● WORK TASK: If a line in the data below includes the string "computer", please return a copy of it.

*** DATA EXCERPTS Section Begins ***

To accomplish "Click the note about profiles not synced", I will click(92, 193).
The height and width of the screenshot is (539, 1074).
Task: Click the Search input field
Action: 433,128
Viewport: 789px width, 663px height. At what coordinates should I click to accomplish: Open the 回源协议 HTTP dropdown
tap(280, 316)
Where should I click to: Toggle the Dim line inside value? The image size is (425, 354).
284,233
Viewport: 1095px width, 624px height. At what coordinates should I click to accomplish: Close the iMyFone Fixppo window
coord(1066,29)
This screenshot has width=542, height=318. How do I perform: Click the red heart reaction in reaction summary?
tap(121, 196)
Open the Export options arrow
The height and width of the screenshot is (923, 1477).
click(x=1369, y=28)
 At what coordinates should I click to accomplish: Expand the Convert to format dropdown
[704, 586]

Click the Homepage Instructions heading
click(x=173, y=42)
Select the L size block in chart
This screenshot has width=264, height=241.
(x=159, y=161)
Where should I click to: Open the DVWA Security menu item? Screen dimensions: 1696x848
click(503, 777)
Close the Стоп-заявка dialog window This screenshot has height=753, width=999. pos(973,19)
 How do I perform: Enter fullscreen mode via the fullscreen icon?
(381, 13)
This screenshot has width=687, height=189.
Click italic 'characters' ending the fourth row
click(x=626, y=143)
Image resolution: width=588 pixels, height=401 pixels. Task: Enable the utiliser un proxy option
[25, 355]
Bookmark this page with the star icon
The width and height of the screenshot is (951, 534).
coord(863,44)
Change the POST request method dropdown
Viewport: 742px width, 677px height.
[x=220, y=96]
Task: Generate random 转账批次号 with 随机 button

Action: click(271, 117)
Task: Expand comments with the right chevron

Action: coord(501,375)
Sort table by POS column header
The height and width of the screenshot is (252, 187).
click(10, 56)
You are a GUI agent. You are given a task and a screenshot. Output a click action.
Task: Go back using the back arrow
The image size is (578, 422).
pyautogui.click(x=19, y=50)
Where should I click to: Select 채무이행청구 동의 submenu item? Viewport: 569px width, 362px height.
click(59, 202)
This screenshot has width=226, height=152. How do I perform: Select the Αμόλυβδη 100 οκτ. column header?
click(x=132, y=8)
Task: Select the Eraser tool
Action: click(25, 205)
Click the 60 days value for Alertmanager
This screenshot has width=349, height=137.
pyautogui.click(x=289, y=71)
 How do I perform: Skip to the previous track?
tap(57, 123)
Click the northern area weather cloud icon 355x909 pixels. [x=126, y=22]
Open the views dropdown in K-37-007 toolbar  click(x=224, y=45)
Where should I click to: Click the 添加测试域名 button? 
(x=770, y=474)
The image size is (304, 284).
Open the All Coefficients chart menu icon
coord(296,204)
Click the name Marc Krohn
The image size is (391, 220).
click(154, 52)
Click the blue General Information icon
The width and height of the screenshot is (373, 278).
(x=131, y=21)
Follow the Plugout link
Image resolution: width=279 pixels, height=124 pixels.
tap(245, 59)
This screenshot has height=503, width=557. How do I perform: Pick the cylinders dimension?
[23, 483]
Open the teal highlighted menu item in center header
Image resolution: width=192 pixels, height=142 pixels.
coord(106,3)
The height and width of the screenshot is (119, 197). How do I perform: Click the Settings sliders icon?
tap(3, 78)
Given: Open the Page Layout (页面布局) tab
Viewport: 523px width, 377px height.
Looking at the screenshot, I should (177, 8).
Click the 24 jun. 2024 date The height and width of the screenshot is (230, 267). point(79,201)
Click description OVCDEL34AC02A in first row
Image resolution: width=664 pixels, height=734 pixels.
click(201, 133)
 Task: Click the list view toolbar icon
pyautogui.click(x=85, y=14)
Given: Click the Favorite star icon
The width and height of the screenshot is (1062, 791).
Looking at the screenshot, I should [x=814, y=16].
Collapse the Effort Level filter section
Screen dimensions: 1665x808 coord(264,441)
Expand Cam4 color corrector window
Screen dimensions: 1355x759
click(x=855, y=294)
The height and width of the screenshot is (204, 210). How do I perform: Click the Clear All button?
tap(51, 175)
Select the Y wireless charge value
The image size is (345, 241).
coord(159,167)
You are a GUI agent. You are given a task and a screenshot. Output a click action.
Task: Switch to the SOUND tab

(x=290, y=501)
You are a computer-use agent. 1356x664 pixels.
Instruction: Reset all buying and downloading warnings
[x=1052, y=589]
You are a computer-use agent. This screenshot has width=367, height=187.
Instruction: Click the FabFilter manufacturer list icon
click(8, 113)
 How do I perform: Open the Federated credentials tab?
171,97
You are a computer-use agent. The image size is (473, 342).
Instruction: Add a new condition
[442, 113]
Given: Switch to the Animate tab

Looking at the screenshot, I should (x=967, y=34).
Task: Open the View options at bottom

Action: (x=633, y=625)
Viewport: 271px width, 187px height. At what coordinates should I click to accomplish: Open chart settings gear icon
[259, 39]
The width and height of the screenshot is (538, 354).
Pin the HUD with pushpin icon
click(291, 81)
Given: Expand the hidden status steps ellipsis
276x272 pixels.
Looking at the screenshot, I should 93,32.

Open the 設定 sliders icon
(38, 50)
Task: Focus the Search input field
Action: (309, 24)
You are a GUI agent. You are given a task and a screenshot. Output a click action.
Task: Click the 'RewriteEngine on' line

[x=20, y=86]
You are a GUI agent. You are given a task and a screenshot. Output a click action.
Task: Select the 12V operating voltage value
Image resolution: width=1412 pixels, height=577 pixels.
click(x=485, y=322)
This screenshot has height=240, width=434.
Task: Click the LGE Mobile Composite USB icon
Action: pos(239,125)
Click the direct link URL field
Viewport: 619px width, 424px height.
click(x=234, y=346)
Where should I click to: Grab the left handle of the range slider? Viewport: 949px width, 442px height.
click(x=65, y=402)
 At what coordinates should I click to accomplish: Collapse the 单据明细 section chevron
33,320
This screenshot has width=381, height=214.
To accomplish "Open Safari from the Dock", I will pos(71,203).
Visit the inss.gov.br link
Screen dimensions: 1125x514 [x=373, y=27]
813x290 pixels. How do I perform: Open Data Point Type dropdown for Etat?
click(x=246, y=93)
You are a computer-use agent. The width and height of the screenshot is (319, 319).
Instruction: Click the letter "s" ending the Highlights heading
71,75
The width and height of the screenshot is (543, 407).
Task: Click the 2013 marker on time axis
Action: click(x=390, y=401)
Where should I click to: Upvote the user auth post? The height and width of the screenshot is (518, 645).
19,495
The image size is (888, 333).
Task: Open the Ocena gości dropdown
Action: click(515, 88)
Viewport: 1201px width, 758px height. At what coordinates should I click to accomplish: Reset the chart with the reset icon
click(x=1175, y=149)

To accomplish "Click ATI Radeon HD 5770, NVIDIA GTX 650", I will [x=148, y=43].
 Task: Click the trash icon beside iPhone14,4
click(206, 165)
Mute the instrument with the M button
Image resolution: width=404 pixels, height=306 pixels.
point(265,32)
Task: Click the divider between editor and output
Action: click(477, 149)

*** DATA EXCERPTS Section Ends ***

● ANSWER SECTION:
You are a computer-use agent. 1356x664 pixels.
You are a computer-use agent. This screenshot has width=367, height=187.
You are a computer-use agent. The image size is (473, 342).
You are a computer-use agent. The width and height of the screenshot is (319, 319).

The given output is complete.